Why bonds can’t be ignored

For individual investors, bonds usually serve as a portfolio diversification tool, something that makes a bad stock market a little more manageable. Bonds do throw off money, providing something for investors between cash and the stock market.

“Bonds over time tend to be negatively correlated to stocks,” said Larkins. “When stocks get killed, interest rates fall, which means the value of bonds goes up. It’s an offset for a really bad period.”

For investors with long time horizons, such as young people saving for retirement, the focus shouldn’t be on bonds, because they’ll never match stocks. Older investors, who have less of an appetite for risk with shorter investment objectives, have greater use for bonds. “It’s an asset allocation question,” said Larkins. “Younger people don’t need as many bonds.”

For some people, a target date fund is the way to go, as it handles diversification to bonds automatically. Usually, the bond component is something akin to Larkins’ index fund, and that component of the portfolio grows as time goes on and goals get closer.

But for others, making one’s own diversified strategy — or a DIY target date fund — makes more sense, with lower expenses and more control.

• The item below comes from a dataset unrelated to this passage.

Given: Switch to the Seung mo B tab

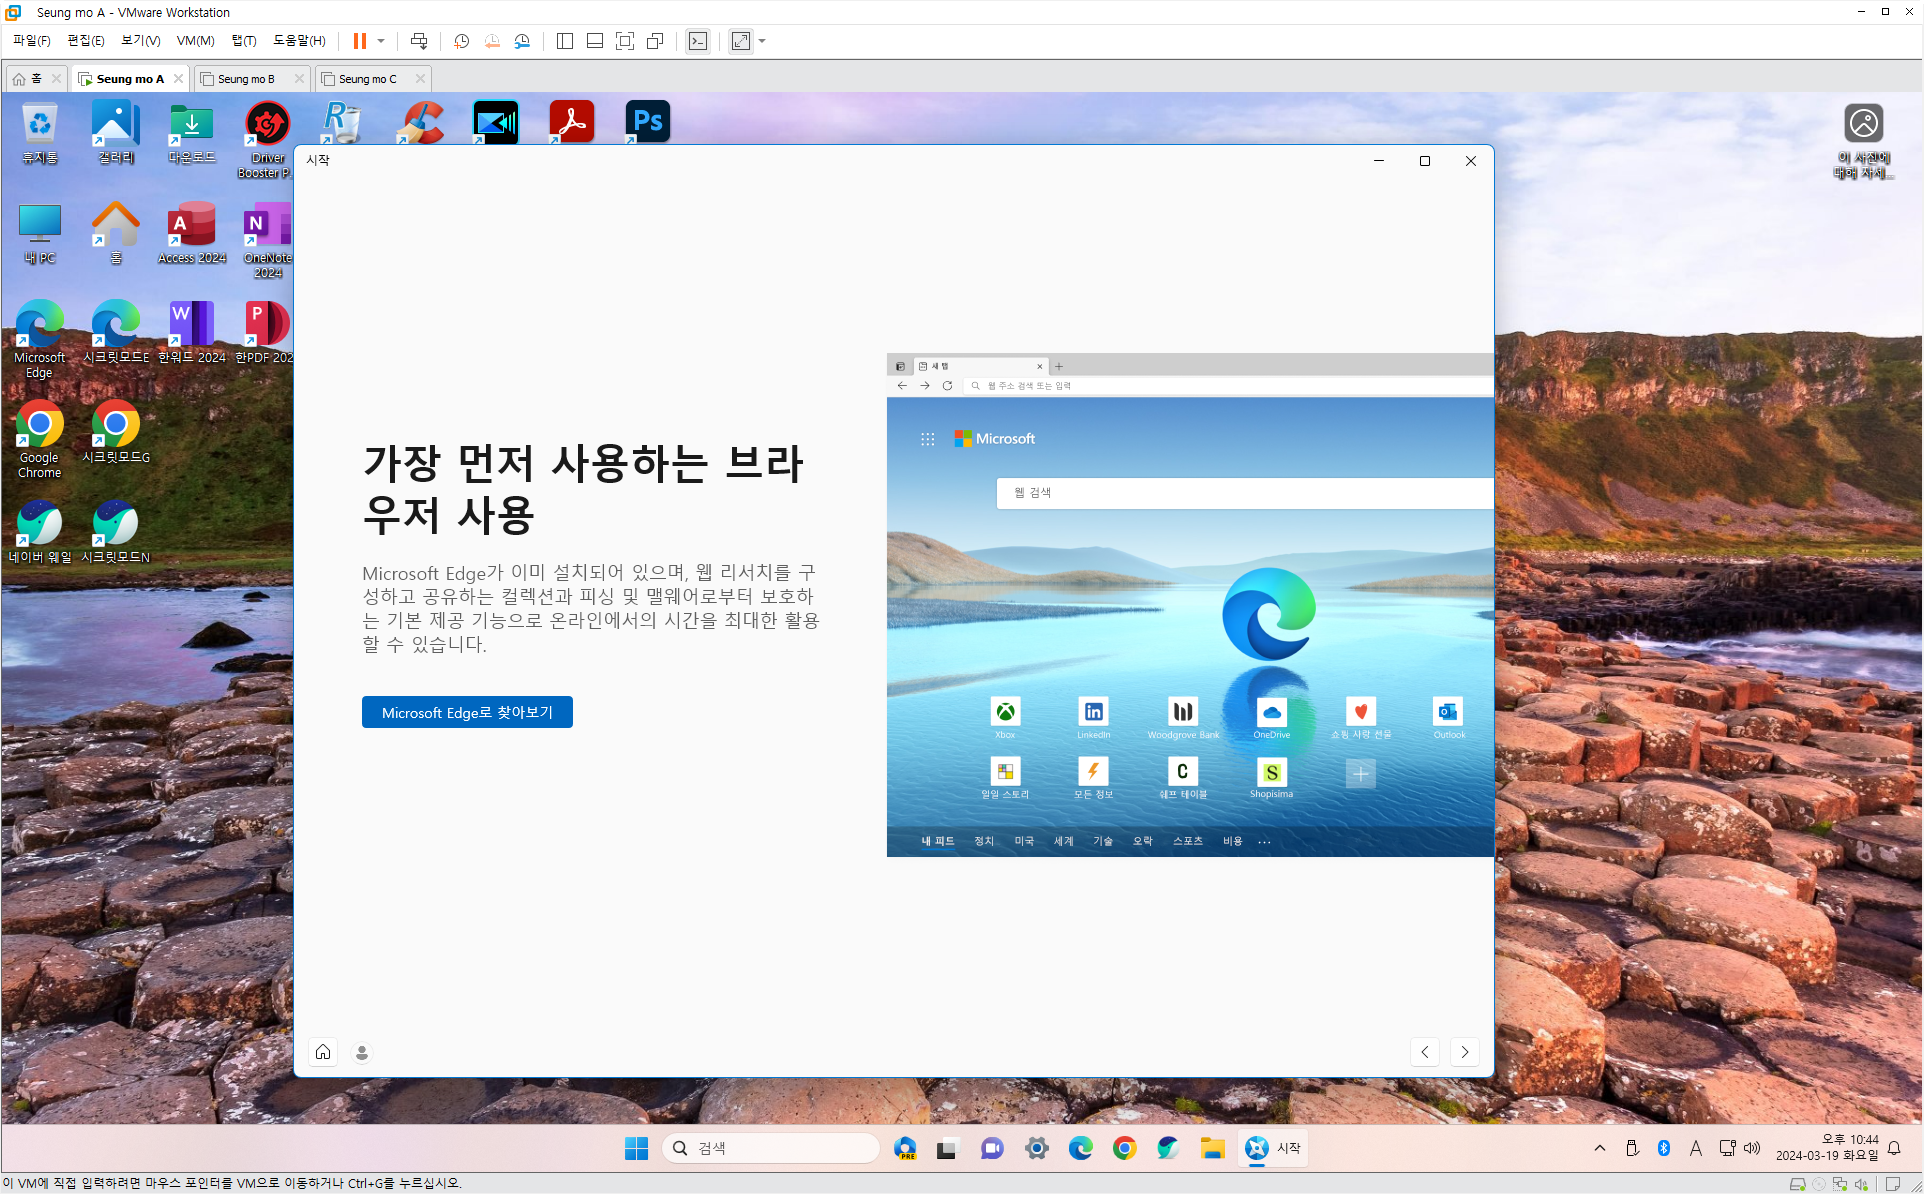Looking at the screenshot, I should pyautogui.click(x=246, y=79).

For broad bond exposure, total (U.S.) bond funds are usually considered covering the bond bases.

The S&P 500 index of the bond world

If the S&P 500 index – which comprises the 500 largest companies by market capitalization listed on the NYSE or Nasdaq – is the main benchmark for U.S. equities, the bond world’s broad benchmark is the Bloomberg Barclays U.S. Aggregate Bond Index.